SparkFun VR IMU Breakout - BNO080 (Qwiic)

Virtual reality is in, but you shouldn’t have to drop hundreds of dollars to gain access to the technology behind it. Luckily, that’s where the SparkFun VR IMU Breakout comes in. At its heart is Bosch’s BNO080, a combination triple-axis accelerometer/gyro/magnetometer SiP, packaged with a 32-bit ARM Cortex M0+. The BNO080 Inertial Measurement Unit (IMU) produces accurate rotation vector headings, excellently suited for VR and other heading applications, with a static rotation error of two degrees or less. The VR IMU is exactly what we’ve been waiting for: All the sensor data is combined and drift-corrected into meaningful, accurate IMU information. It’s perfect for any project that needs to sense orientation or motion. This IMU breakout board has also been equipped with two I2C Qwiic connectors, in order to make interfacing with the tiny, QFN package a bit easier. It’s part of SparkFun’s Qwiic connect system, so you won’t have to do any soldering to figure out how things are oriented. However, we still have broken out 0.1"-spaced pins in case you prefer to use a breadboard.

The BNO080 was designed to be implemented in Android-based cellular phones to handle all the computations necessary for virtual reality goggles using only your phone. The sensor is quite powerful, and with power comes a complex interface. Thanks to the solder jumpers on the board, you will be able to select between two different I2C addresses, but if I2C is not your first communication choice, the sensor is capable of communicating over SPI and UART as well! We’ve also written an I2C-based library that provides the rotation vector (the reading most folks want from an IMU) as well as acceleration, gyro and magnetometer readings, step counting, activity classifier (such as riding a bike) and calibration.


The SparkFun Qwiic connect system is an ecosystem of I2C sensors, actuators, shields and cables that make prototyping faster and less prone to error. All Qwiic-enabled boards use a common 1mm pitch, 4-pin JST connector. This reduces the amount of required PCB space, and polarized connections mean you can’t hook it up wrong.


Note: This is the same “High Precision” VR IMU that SparkX produced, not the original version that preceded it without the on-board 32kHz crystal.
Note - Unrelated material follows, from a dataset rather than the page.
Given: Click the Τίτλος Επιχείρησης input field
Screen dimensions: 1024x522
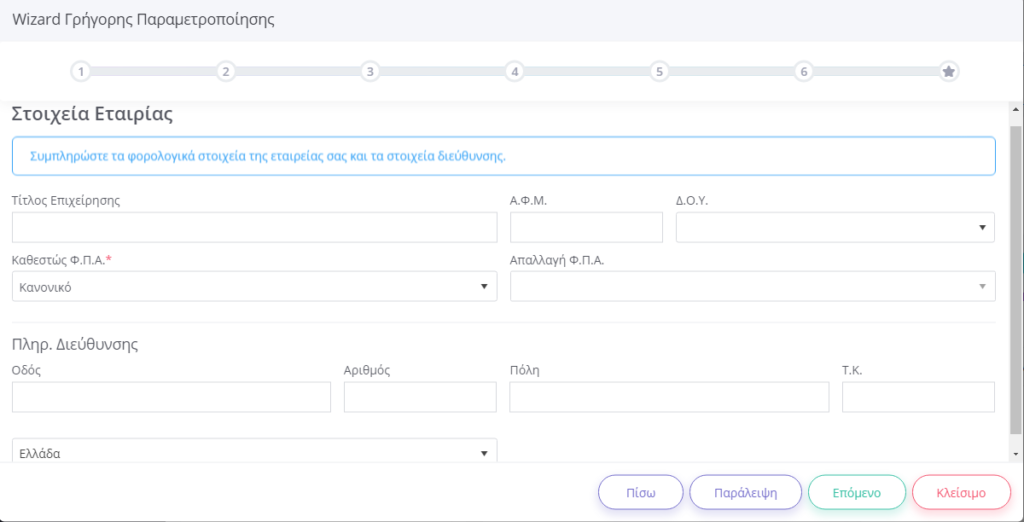Looking at the screenshot, I should 254,227.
Get Started with the SparkFun VR IMU Breakout Guide

  • Operating Voltage: 1.65V - 3.6V
  • I2C (Default): Up to 400kHz
  • SPI: Up to 3MHz
  • UART: 3Mbps
  • Rotation Vector
    • Dynamic Error: 3.5°
    • Static Error: 2.0°
  • Gaming Rotation Vector
    • Dynamic Error: 2.5°
    • Static Error: 1.5°
    • Heading Drift: 0.5° / min
  • Geomagnetic Rotation Vector
    • Dynamic Rotation Error: 4.5°
    • Static Rotation Error: 3.0°
  • Gravity Angle Error: 1.5°
  • Linear Acceleration Accuracy: 0.35m/s2
  • Accelerometer Accuracy: 0.3m/s2
  • Gyroscope Accuracy: 3.1° / sec
  • Magnetometer Accuracy: 1.4µT
  • 2x Qwiic Connection Ports

SparkFun VR IMU Breakout - BNO080 (Qwiic) Product Help and Resources

Qwiic VR IMU (BNO080) Hookup Guide

April 30, 2018

Figure out how things are oriented with the robust 9 degrees of freedom (DOF) BNO080 IMU. Maybe even make your own virtual reality (VR) applications if you're feeling savvy.

Core Skill: Programming

If a board needs code or communicates somehow, you're going to need to know how to program or interface with it. The programming skill is all about communication and code.

3 Programming

Skill Level: Competent - The toolchain for programming is a bit more complex and will examples may not be explicitly provided for you. You will be required to have a fundamental knowledge of programming and be required to provide your own code. You may need to modify existing libraries or code to work with your specific hardware. Sensor and hardware interfaces will be SPI or I2C.
See all skill levels


Core Skill: Electrical Prototyping

If it requires power, you need to know how much, what all the pins do, and how to hook it up. You may need to reference datasheets, schematics, and know the ins and outs of electronics.

2 Electrical Prototyping

Skill Level: Rookie - You may be required to know a bit more about the component, such as orientation, or how to hook it up, in addition to power requirements. You will need to understand polarized components.
See all skill levels


Customer Comments

  • I would like to use this board with a Raspberry Pi. Does it require the use I2C Clock Stretching (like the BNO050)? If so, does the Qwiic interface solve the Raspberry issue with clock stretching? If not, can I connect the BNO060 via UART still using the I2C connection/ cables?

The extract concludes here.